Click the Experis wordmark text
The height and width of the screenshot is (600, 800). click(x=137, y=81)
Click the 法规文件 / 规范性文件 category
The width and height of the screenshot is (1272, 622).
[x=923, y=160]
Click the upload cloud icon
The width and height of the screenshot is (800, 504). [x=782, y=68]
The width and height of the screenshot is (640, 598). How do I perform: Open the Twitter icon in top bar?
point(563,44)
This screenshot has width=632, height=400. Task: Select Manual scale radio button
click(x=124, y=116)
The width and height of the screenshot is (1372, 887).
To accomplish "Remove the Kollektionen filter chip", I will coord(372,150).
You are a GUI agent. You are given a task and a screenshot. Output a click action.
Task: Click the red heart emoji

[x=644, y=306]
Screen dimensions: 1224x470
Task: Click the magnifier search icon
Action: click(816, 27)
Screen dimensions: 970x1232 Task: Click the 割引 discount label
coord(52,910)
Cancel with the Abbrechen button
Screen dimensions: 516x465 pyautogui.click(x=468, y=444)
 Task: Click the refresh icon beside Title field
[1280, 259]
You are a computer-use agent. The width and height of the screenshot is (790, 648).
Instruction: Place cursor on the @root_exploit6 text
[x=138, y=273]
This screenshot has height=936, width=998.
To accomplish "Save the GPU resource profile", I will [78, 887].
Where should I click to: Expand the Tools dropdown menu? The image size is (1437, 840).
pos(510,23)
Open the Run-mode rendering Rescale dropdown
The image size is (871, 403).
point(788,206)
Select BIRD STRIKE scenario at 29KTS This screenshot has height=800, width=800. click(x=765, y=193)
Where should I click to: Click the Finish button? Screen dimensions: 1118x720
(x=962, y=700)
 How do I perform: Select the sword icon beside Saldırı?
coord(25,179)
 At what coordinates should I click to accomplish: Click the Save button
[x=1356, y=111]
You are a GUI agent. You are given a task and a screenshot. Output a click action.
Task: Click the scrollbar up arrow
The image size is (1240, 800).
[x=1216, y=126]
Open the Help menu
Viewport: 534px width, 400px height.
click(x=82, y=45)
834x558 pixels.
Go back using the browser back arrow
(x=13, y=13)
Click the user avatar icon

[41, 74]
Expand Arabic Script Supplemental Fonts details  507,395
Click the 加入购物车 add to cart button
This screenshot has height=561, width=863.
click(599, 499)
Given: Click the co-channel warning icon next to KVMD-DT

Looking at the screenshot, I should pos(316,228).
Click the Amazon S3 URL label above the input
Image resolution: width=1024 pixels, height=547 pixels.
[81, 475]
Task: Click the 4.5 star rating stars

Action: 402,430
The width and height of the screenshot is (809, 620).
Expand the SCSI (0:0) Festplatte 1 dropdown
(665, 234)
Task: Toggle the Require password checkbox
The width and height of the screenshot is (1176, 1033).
_ _ _ _ _
Please give the number of lines in the listing above where "will" appears, and nothing else.

**Exercise response:**
2